The most common compression fractures are known as ‘wedge’ fractures, due to their appearance on medical imaging (X-ray, CT/MRI scan), with just the front part of the vertebrae typically affected causing a wedge shape. However, there can also be ‘crush’ fractures (If the entire bone breaks) and ‘burst’ fractures which can affect the front and back of the vertebrae.
‘End plate’ fractures are similar and involve damage to the layer of cartilage between the vertebra and the disc. They can cause pain, but generally recover very well and do not have the height loss of bone from typical compression fractures.
Osteoporosis is the most common cause and is a disorder of the bones leading to reduced strength/density, therefore becoming more likely to break. Approximately 3 million people in the UK are thought to have Osteoporosis, and there are over 230,000 fractures in the UK each year as a result.
If the fracture heals fully, the pain will usually go away; if not there may be continued pain. You may require a DEXA scan if Osteoporosis is expected, to understand the level of your bone density and to see if you require medication to help. E.g. calcium supplements.
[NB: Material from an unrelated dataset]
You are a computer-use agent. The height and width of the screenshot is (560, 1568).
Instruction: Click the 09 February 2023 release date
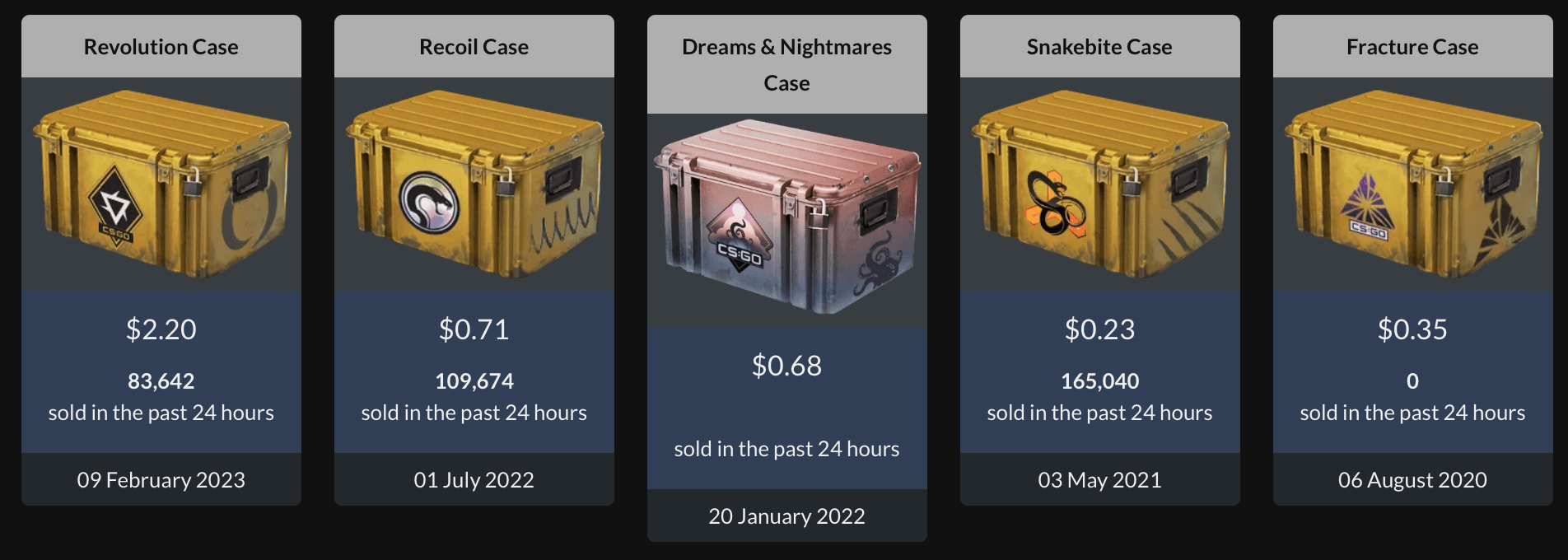pyautogui.click(x=161, y=479)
Your Physiotherapist will take a detailed history of your symptoms and perform a comprehensive physical examination so they can provide you with a diagnosis and ensure the most effective treatment can be initiated straight away. By understanding your symptoms and challenges they present, your Physio can put you at the centre of the decision making and help you create personalised goals for your treatment.
Your Physiotherapist will educate you on your symptoms and offer advice on how you can mitigate the likelihood of spinal compression fractures. You may be given recommendations on how you can maintain a healthy diet with adequate calcium and vitamin D (vitamin D is also produced when the skin is exposed to sunlight). Smoking is a known contributor to osteoporosis and your Physio can signpost you to support services that can help you stop smoking. Taking regular exercise is vital for bone strength, function and overall health, particularly weight-bearing exercise such as walking and strength training.
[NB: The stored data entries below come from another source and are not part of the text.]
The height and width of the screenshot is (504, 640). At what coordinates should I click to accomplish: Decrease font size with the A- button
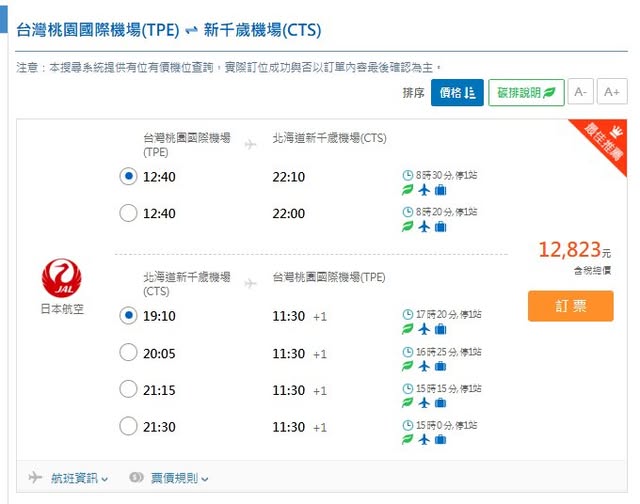(x=580, y=93)
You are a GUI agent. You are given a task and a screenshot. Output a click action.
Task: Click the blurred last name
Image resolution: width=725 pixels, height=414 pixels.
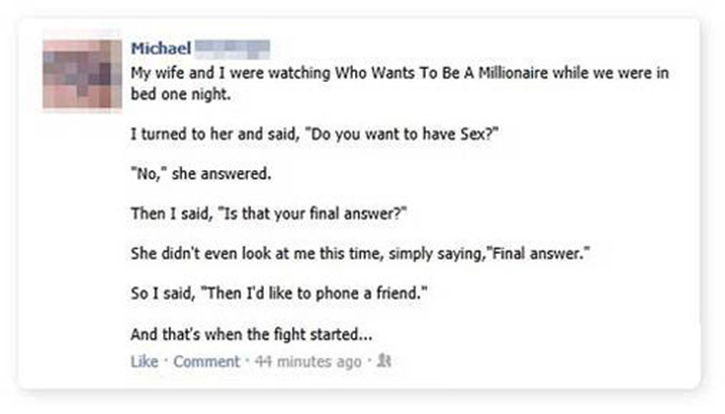(x=232, y=49)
It is important that you have recovery time so that healing can take place. Your Physio will offer recommendations on pain relief and may make contact with your GP or a Pharmacist to discuss this.
Your Physiotherapist can work with you to design a bespoke management and home exercise programme to help manage your symptoms, improve your strength & function, and, improve your bone density in a progressive way. Regular re-assessment of your strength and function will help gauge your progress and can allow your Physio to make adjustments to your exercise plan. We provide ongoing advice and support so that you feel confident in managing your symptoms and can maintain your exercises to mitigate the chances of deterioration of your bone health and strength.
In severe cases where the structural integrity of the spine is affected, surgery can be indicated. This is something that will be discussed should it be necessary.